### What to produce
Retype all of the data exactly as given.

### Records contained in a dataset
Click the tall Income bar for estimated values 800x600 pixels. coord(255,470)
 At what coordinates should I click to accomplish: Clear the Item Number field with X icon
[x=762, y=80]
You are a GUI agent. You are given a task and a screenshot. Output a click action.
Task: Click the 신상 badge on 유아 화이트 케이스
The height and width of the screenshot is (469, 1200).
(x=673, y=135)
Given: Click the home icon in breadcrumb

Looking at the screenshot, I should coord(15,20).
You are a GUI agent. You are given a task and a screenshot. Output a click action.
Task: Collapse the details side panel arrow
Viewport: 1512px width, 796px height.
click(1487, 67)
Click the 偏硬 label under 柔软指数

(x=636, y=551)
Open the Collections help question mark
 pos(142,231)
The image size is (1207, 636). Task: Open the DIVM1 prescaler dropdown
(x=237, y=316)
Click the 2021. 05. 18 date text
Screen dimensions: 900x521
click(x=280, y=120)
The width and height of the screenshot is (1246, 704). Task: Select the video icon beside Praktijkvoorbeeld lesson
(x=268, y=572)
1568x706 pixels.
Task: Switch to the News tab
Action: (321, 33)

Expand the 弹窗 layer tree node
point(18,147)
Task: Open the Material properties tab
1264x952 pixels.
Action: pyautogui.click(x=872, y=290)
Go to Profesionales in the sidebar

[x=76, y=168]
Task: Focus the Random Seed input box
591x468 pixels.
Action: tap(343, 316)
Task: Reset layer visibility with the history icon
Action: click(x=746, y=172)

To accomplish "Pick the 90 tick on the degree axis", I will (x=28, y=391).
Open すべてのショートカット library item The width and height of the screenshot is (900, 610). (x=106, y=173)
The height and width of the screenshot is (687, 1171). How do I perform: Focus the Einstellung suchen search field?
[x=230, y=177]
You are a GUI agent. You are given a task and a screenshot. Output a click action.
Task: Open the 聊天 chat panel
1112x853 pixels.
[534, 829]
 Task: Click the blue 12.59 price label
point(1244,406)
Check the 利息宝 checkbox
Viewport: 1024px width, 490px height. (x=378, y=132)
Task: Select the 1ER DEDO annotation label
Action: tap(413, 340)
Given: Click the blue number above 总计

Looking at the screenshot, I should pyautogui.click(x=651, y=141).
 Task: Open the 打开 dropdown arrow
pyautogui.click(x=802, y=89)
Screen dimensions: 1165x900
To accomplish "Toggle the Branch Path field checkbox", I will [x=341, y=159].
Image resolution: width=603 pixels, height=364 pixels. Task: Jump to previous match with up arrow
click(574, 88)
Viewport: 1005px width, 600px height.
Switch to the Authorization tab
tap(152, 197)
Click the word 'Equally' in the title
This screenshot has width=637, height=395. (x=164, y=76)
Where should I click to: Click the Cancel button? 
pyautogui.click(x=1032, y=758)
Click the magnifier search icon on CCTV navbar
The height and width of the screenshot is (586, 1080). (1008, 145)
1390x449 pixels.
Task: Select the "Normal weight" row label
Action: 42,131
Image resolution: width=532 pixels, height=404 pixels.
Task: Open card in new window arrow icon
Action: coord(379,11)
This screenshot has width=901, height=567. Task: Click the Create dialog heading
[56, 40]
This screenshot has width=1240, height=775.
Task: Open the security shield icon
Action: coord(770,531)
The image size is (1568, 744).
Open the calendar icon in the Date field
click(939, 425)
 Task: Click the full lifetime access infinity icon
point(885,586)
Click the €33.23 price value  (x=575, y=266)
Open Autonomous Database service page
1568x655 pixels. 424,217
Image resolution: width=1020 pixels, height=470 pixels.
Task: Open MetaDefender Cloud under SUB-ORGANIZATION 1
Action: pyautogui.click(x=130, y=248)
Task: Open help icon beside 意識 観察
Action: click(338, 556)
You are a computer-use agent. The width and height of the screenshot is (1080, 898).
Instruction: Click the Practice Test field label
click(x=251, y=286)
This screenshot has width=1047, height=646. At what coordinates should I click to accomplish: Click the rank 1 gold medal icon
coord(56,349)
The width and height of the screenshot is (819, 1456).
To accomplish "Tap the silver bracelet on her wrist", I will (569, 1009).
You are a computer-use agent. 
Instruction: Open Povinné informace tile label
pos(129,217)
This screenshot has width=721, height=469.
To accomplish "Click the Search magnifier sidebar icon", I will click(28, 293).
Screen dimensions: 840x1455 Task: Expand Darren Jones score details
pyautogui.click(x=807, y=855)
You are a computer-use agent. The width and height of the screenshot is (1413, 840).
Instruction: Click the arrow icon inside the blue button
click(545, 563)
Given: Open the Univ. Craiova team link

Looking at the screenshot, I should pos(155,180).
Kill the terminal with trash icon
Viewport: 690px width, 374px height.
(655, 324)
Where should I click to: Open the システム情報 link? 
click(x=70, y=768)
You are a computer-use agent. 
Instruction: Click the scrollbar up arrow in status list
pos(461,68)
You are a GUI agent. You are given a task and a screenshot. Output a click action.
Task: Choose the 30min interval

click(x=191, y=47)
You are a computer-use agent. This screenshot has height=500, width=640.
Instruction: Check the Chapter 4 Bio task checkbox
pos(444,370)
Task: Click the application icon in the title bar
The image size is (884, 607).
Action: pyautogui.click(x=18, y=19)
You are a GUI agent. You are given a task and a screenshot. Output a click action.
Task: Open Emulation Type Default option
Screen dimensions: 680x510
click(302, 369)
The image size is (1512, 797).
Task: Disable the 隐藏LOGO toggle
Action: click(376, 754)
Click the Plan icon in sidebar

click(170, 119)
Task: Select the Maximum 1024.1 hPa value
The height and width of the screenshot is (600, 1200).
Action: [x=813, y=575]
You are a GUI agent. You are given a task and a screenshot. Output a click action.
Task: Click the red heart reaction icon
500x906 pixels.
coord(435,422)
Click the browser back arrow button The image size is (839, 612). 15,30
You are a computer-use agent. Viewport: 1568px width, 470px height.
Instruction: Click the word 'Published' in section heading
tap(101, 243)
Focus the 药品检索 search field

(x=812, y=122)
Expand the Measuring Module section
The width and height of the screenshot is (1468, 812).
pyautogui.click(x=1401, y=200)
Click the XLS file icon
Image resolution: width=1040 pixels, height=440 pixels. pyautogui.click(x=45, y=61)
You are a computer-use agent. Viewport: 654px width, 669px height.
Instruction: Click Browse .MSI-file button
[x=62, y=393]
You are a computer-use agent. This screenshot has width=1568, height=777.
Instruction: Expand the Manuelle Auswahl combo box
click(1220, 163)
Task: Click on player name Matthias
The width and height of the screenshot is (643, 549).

### Expected output
Click the tall Income bar for estimated values 800x600 pixels. coord(255,470)
 At what coordinates should I click to accomplish: Clear the Item Number field with X icon
[x=762, y=80]
You are a GUI agent. You are given a task and a screenshot. Output a click action.
Task: Click the 신상 badge on 유아 화이트 케이스
The height and width of the screenshot is (469, 1200).
(x=673, y=135)
Given: Click the home icon in breadcrumb

Looking at the screenshot, I should coord(15,20).
You are a GUI agent. You are given a task and a screenshot. Output a click action.
Task: Collapse the details side panel arrow
Viewport: 1512px width, 796px height.
click(1487, 67)
Click the 偏硬 label under 柔软指数

(x=636, y=551)
Open the Collections help question mark
 pos(142,231)
The image size is (1207, 636). Task: Open the DIVM1 prescaler dropdown
(x=237, y=316)
Click the 2021. 05. 18 date text
Screen dimensions: 900x521
click(x=280, y=120)
The width and height of the screenshot is (1246, 704). Task: Select the video icon beside Praktijkvoorbeeld lesson
(x=268, y=572)
1568x706 pixels.
Task: Switch to the News tab
Action: (321, 33)

Expand the 弹窗 layer tree node
point(18,147)
Task: Open the Material properties tab
1264x952 pixels.
Action: pyautogui.click(x=872, y=290)
Go to Profesionales in the sidebar

[x=76, y=168]
Task: Focus the Random Seed input box
591x468 pixels.
Action: tap(343, 316)
Task: Reset layer visibility with the history icon
Action: click(x=746, y=172)

To accomplish "Pick the 90 tick on the degree axis", I will (x=28, y=391).
Open すべてのショートカット library item The width and height of the screenshot is (900, 610). (x=106, y=173)
The height and width of the screenshot is (687, 1171). How do I perform: Focus the Einstellung suchen search field?
[x=230, y=177]
You are a GUI agent. You are given a task and a screenshot. Output a click action.
Task: Open the 聊天 chat panel
1112x853 pixels.
[534, 829]
 Task: Click the blue 12.59 price label
point(1244,406)
Check the 利息宝 checkbox
Viewport: 1024px width, 490px height. (x=378, y=132)
Task: Select the 1ER DEDO annotation label
Action: tap(413, 340)
Given: Click the blue number above 总计

Looking at the screenshot, I should pyautogui.click(x=651, y=141).
 Task: Open the 打开 dropdown arrow
pyautogui.click(x=802, y=89)
Screen dimensions: 1165x900
To accomplish "Toggle the Branch Path field checkbox", I will [x=341, y=159].
Image resolution: width=603 pixels, height=364 pixels. Task: Jump to previous match with up arrow
click(574, 88)
Viewport: 1005px width, 600px height.
Switch to the Authorization tab
tap(152, 197)
Click the word 'Equally' in the title
This screenshot has width=637, height=395. (x=164, y=76)
Where should I click to: Click the Cancel button? 
pyautogui.click(x=1032, y=758)
Click the magnifier search icon on CCTV navbar
The height and width of the screenshot is (586, 1080). (1008, 145)
1390x449 pixels.
Task: Select the "Normal weight" row label
Action: 42,131
Image resolution: width=532 pixels, height=404 pixels.
Task: Open card in new window arrow icon
Action: coord(379,11)
This screenshot has width=901, height=567. Task: Click the Create dialog heading
[56, 40]
This screenshot has width=1240, height=775.
Task: Open the security shield icon
Action: coord(770,531)
The image size is (1568, 744).
Open the calendar icon in the Date field
click(939, 425)
 Task: Click the full lifetime access infinity icon
point(885,586)
Click the €33.23 price value  (x=575, y=266)
Open Autonomous Database service page
1568x655 pixels. 424,217
Image resolution: width=1020 pixels, height=470 pixels.
Task: Open MetaDefender Cloud under SUB-ORGANIZATION 1
Action: pyautogui.click(x=130, y=248)
Task: Open help icon beside 意識 観察
Action: click(338, 556)
You are a computer-use agent. The width and height of the screenshot is (1080, 898).
Instruction: Click the Practice Test field label
click(x=251, y=286)
This screenshot has width=1047, height=646. At what coordinates should I click to accomplish: Click the rank 1 gold medal icon
coord(56,349)
The width and height of the screenshot is (819, 1456).
To accomplish "Tap the silver bracelet on her wrist", I will (569, 1009).
You are a computer-use agent. 
Instruction: Open Povinné informace tile label
pos(129,217)
This screenshot has width=721, height=469.
To accomplish "Click the Search magnifier sidebar icon", I will click(28, 293).
Screen dimensions: 840x1455 Task: Expand Darren Jones score details
pyautogui.click(x=807, y=855)
You are a computer-use agent. The width and height of the screenshot is (1413, 840).
Instruction: Click the arrow icon inside the blue button
click(545, 563)
Given: Open the Univ. Craiova team link

Looking at the screenshot, I should pos(155,180).
Kill the terminal with trash icon
Viewport: 690px width, 374px height.
(655, 324)
Where should I click to: Open the システム情報 link? 
click(x=70, y=768)
You are a computer-use agent. 
Instruction: Click the scrollbar up arrow in status list
pos(461,68)
You are a GUI agent. You are given a task and a screenshot. Output a click action.
Task: Choose the 30min interval

click(x=191, y=47)
You are a computer-use agent. This screenshot has height=500, width=640.
Instruction: Check the Chapter 4 Bio task checkbox
pos(444,370)
Task: Click the application icon in the title bar
The image size is (884, 607).
Action: pyautogui.click(x=18, y=19)
You are a GUI agent. You are given a task and a screenshot. Output a click action.
Task: Open Emulation Type Default option
Screen dimensions: 680x510
click(302, 369)
The image size is (1512, 797).
Task: Disable the 隐藏LOGO toggle
Action: click(376, 754)
Click the Plan icon in sidebar

click(170, 119)
Task: Select the Maximum 1024.1 hPa value
The height and width of the screenshot is (600, 1200).
Action: [x=813, y=575]
You are a GUI agent. You are given a task and a screenshot. Output a click action.
Task: Click the red heart reaction icon
500x906 pixels.
coord(435,422)
Click the browser back arrow button The image size is (839, 612). 15,30
You are a computer-use agent. Viewport: 1568px width, 470px height.
Instruction: Click the word 'Published' in section heading
tap(101, 243)
Focus the 药品检索 search field

(x=812, y=122)
Expand the Measuring Module section
The width and height of the screenshot is (1468, 812).
pyautogui.click(x=1401, y=200)
Click the XLS file icon
Image resolution: width=1040 pixels, height=440 pixels. pyautogui.click(x=45, y=61)
You are a computer-use agent. Viewport: 654px width, 669px height.
Instruction: Click Browse .MSI-file button
[x=62, y=393]
You are a computer-use agent. This screenshot has width=1568, height=777.
Instruction: Expand the Manuelle Auswahl combo box
click(1220, 163)
Task: Click on player name Matthias
The width and height of the screenshot is (643, 549).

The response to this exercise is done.